Reproduce word for word, from the entries below, the line with "Screen dimensions: 959x618", the line with "Open the calendar icon in date range", and every line between them, and nothing more.

*TASK DATA*
# # # #

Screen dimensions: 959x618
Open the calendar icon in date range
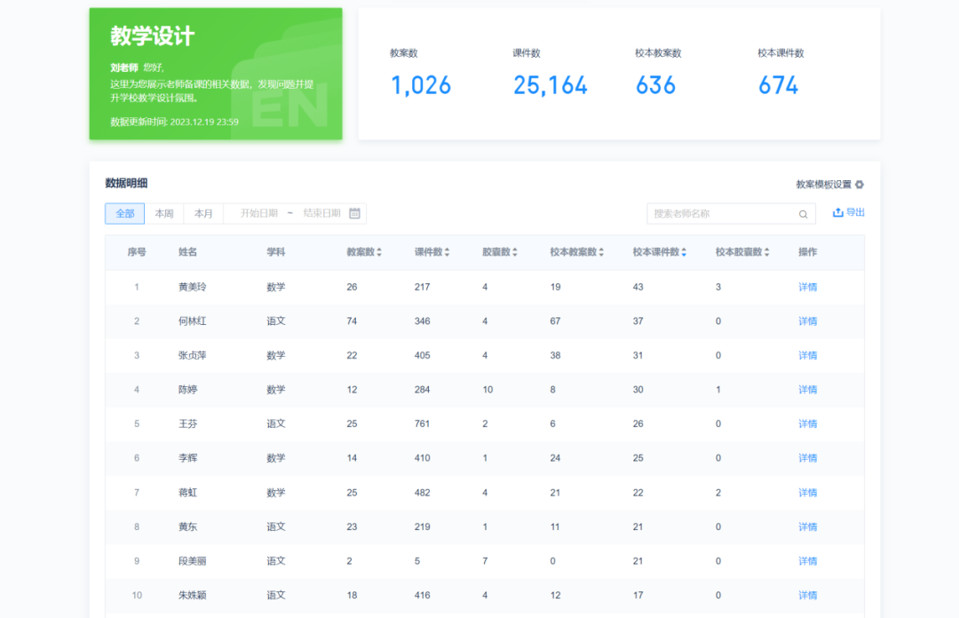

# # # #

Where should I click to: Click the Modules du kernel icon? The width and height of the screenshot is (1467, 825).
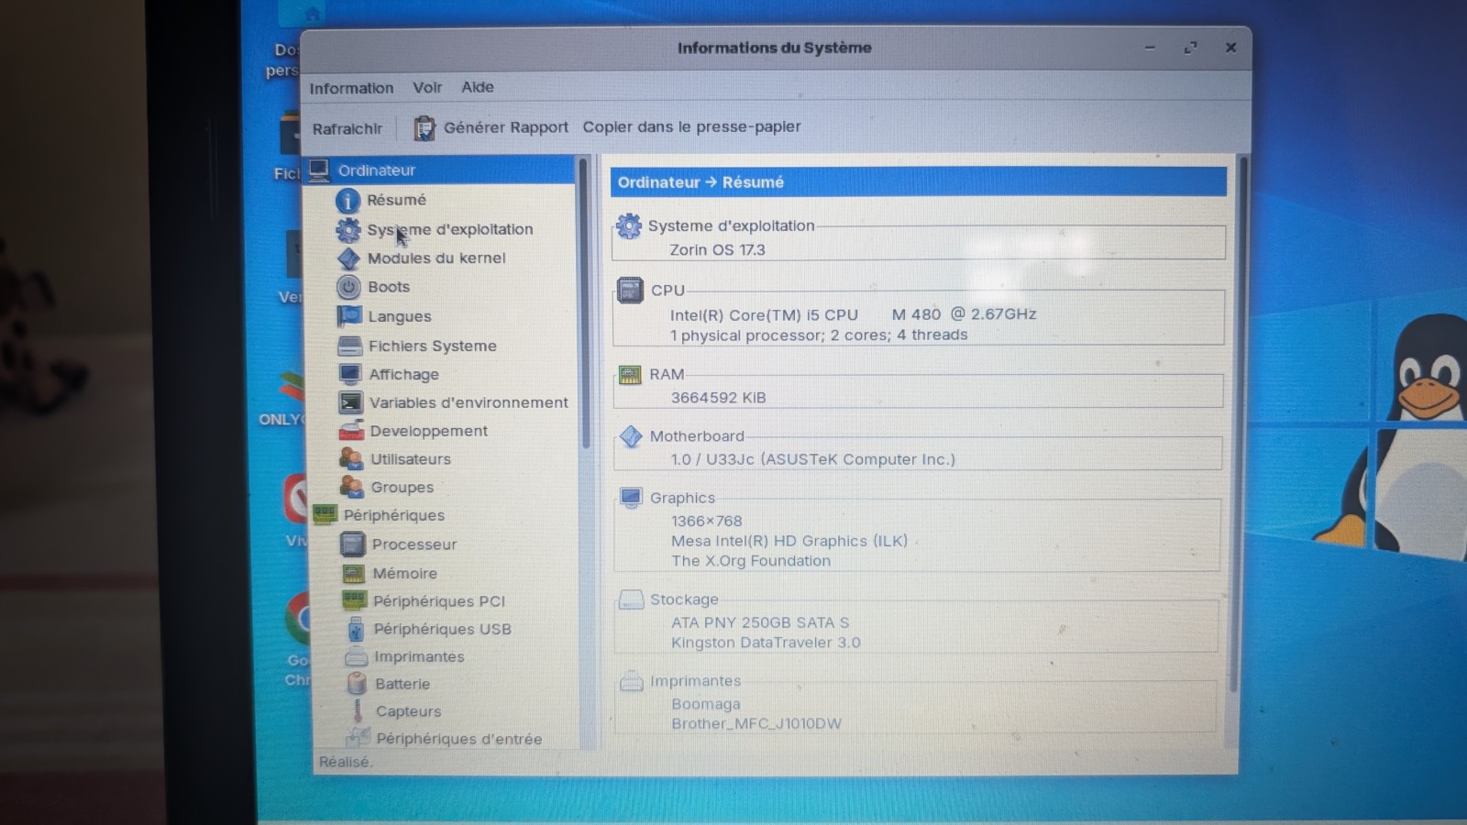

# # # #

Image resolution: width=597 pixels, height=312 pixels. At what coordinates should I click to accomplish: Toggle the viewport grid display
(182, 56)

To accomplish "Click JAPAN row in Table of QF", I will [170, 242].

# # # #

*FINISHED TASK*
Screen dimensions: 959x618
Open the calendar icon in date range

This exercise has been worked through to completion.